No (I Giorni dell’Arcobaleno) – piccolo trattato sulla pragmatica della comunicazione

No (I Giorni dell’Arcobaleno) – piccolo trattato sulla pragmatica della comunicazione

1988, il Cile si appresta attraverso un referendum a confermare o meno il regime del dittatore Augusto Pinochet dopo quindici anni di torture, uccisioni, desaparecidos, bugie, censura. E così, alla fine la comunitá internazionale riesce ad imporre uno spiraglio, una possibilitá per i dissidenti: il SI confermerebbe il regime, il NO indirebbe nuove elezioni.
Sembra comunque un’impresa, perchè all’opposizione è concessa solo una finestra per fare propaganda: 15 minuti ogni giorno per 27 giorni prima del fatidico 5 ottobre… Il regime ha le rimanenti 23 ore e 45 minuti.
Renè Saavedra (Gael Garcia Bernal) è figlio di un esiliato, ed è un pubblicitario di successo nello studio di Lucho Guzman (Alfredo Castro),  che svolge consulenza per lo stesso ufficio di propaganda del regime… I giorni di Renè passano tra una campagna pubblicitaria per una bevanda ed una telenovela, e con suo figlio, avuto con un’attivista politica di sinistra, che si rifiuta di andare a vivere da lui.
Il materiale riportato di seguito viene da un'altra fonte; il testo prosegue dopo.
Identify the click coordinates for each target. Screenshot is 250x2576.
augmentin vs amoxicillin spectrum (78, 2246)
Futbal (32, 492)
Non potrebbe essere più apolitico di così, contento del suo lavoro ben pagato, della sua casa, la sua auto, il suo microonde, i suoi trenini, la sua coscienza sprofondata in un oblio consumistico.
Un bel giorno, Josè Tomas Urrutia, leader (socialista) del fronte del No, decide di affidargli la campagna di propaganda… Inizialmente rifiuta, poi, forse anche per riconquistare la compagna (in tutti i sensi), accetta prima di dare qualche consulenza, poi piano piano ne diventa il vero e proprio direttore artistico; ne ribalta il mood, non più solo cupa denuncia, ma jingle, slogan, colori, loghi (con una piccola gag del mimo che viene inserito ovunque)… Introduce il concetto di vendita di un’idea che, per quanto nobile nel contenuto, necessita di essere comunicata nelle giuste forme. Prima incontra la sbigottimento quasi etico del suo fronte, che poi, da Urrutia in testa, finalmente comprende il pragmatismo dell’opera di René. Non esiste nessuna verità auto-evidente, neanche il sangue rimane indelebile nella memoria di chi non lo ha vissuto in prima persona. Così prima il regime affida la responsabilità  a Guzman (che minaccia il suo collaboratore), poi René finisce con l’attirare le persecuzioni della polizia politica fino al grande giorno, dove il resto è storia.

La direzione asciutta di Pablo Larrain, autore del disturbante Tony Manero di qualche anno fa, unita alla sceneggiatura di Antonio Skarmeta, scrittore de Il Postino di Neruda, pur con qualche ripetizione di troppo, realizza una pellicola di rara intelligenza e finezza, nonché di crudo “sense-making” a proposito della politica, che è un prodotto come tuttti, e solo quando si crea un’operazione di vero e proprio branding (identificazione emotiva positiva col e nel marchio), c’è possibilità che questa abbia successo. Inutile fare appello all’intelligenza delle persone. Lo aveva capito San Paolo duemila e rotti anni fa, lo hanno capito Berlusconi e Bush e fortunatamente Obama, non lo capisce quella Sinistra odierna che sbatte continuamente la propria superiorità morale in faccia agli elettori.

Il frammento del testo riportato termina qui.